Gambling on Abundance
The result of his changed views was a challenge issued to and accepted by Paul Ehrlich. In October 1980, they drew up a futures contract by which Simon agreed to sell Ehrlich, in 1990, the same quantities that could be purchased for $1,000 in 1980 of five metals: copper, chromium, nickel, tin, and tungsten. If the combined value was above $1,000 at the end of the bet, Simon would pay the difference. If it was below $1,000, Ehrlich would make up the difference to Simon. In October 1990, Ehrlich mailed Simon a check; the price of the metals, which were selected by Ehrlich, had fallen by more than a third after inflation.
Of course, resource prices and innovation evolve naturally, not in straight lines. Different time periods might have produced different results for that bet. But Simon's main contention—that humans tend to innovate their way around resource constraints—continues to hold, as documented by the Simon Abundance Index, which tracks the availability and cost of many more commodities than the five included in the original 1980 bet.
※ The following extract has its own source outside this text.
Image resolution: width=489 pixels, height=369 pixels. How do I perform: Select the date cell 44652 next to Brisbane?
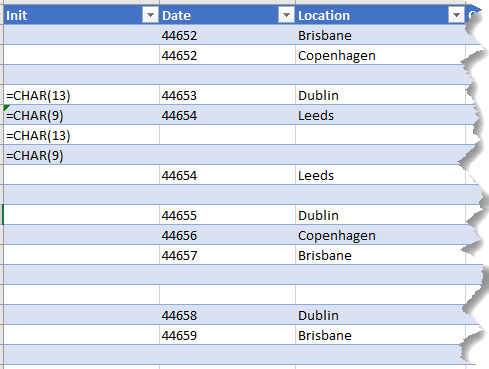tap(227, 35)
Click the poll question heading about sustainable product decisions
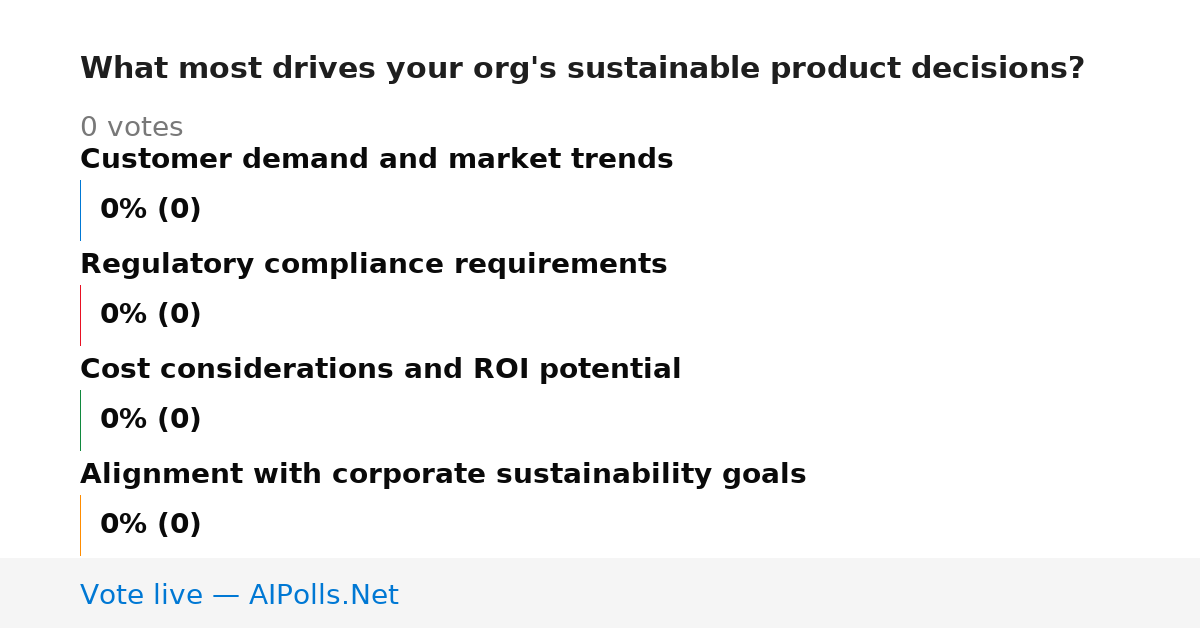The image size is (1200, 628). [x=582, y=69]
"The Simon Abundance Index (SAI) quantifies and measures the relationship between resources and population," notes the 2024 edition of the index. "The SAI converts the relative abundance of 50 basic commodities and the global population into a single value. The index started in 1980 with a base value of 100. In 2023, the SAI stood at 609.4, indicating that resources have become 509.4 percent more abundant over the past 43 years. All 50 commodities were more abundant in 2023 than in 1980."
Policy-Driven Backsliding
Growth in abundance is occasionally interrupted. There was major backsliding (increased commodity costs) during the Great Recession, which was largely caused by federal efforts to encourage mortgage issuance no matter what, and in response to the economic disruptions of pandemic lockdowns. Tracked commodities are 509.4 percent more abundant now than in 1980, but they were 518.98 percent more abundant in 2019, before any of us had heard of COVID-19 or suffered a stay-at-home order.
As it turns out, even the blessings of human innovation can be kneecapped by the mandates and intrusions of government officials. It should come as no surprise that the brief retreat in resource abundance coincides with an interruption of the decades-long global march away from crushing poverty and towards prosperity. More people lived below the poverty line in 2022 (712 million) than in 2019 (689 million), even as "resource abundance fell by 3.55 percent in 2022."
But we appear to have turned the corner, with abundance once again increasing. "For the time required to earn the money to buy one unit of this commodity basket in 1980, you would get 3.38 units in 2023," according to index authors Tupy and Gale Pooley of Brigham Young University-Hawaii. And contrary to the doomsayers, that happened as the human population increased from 4.4 billion to more than 8 billion. That represents improved access to everything from food to energy, with lamb increasing in abundance by a whopping 675.1 percent since 1980 (the most in the basket of commodities), while coal became 30.7 percent more abundant (the least improvement over that time).
A world of greater abundance in resources means a world in which people are better nourished, better clothed, warmer in the winter, cooler in the summer, and more prosperous. It's a world in which human ingenuity is set free to make the human race happier, healthier, and wealthier.
Well, it's a world of abundance and prosperity unless politicians screw it up. Again.